All that changed once he started using medical marijuana. Now his seizures are down to once a week and he’s learning to crawl, walk on a treadmill and can even use an iPad. Bruno got his first home delivery of low-THC cannabis earlier this year after the historic passage of Florida’s medical marijuana amendment last November.
After expanding the number of conditions allowed for cannabis use, Amendment 2 gave lawmakers and the state health department nine months to put a new system in place. Lawmakers have so far filed six proposals, including one that would ban smoking and edible forms of medical cannabis. Most of the measures modestly expand the number of growers based on the number of patients, though one bill just opens it all up to the free market.

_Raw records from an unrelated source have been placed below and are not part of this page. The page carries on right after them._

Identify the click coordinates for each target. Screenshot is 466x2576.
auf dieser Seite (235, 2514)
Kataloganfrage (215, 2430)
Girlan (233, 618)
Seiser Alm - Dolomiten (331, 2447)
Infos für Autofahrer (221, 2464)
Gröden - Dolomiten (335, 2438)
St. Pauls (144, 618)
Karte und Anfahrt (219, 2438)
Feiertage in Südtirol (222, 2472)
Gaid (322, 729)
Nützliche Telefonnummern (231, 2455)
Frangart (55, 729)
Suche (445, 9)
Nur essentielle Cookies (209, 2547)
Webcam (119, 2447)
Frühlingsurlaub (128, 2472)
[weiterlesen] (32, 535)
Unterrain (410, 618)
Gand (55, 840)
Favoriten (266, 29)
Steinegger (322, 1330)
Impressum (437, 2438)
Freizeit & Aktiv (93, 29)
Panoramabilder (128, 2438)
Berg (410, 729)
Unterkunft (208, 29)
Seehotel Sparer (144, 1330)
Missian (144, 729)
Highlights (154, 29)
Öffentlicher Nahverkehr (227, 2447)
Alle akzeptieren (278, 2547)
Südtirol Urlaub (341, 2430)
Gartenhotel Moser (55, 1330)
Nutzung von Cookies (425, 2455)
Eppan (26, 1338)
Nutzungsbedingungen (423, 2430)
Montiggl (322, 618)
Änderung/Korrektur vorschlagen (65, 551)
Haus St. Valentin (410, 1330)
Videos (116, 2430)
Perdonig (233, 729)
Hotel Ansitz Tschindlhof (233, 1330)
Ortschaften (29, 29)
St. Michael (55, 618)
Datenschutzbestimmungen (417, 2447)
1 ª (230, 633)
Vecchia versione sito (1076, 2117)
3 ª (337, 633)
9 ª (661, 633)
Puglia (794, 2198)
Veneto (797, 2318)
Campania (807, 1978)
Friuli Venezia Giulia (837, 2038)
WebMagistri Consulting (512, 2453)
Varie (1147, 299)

Bruno currently takes about a dozen drops of medical marijuana oil by mouth every day, but Delgadillo wants every option on the table if it offers the possibility to make her son feel better. She says adding growers could also help lower the price for cannabis – right now, she pays for everything out of pocket. Ultimately, Delgadillo wants the state to stop treating her and her child like recreational marijuana users just trying to game the system for medicine.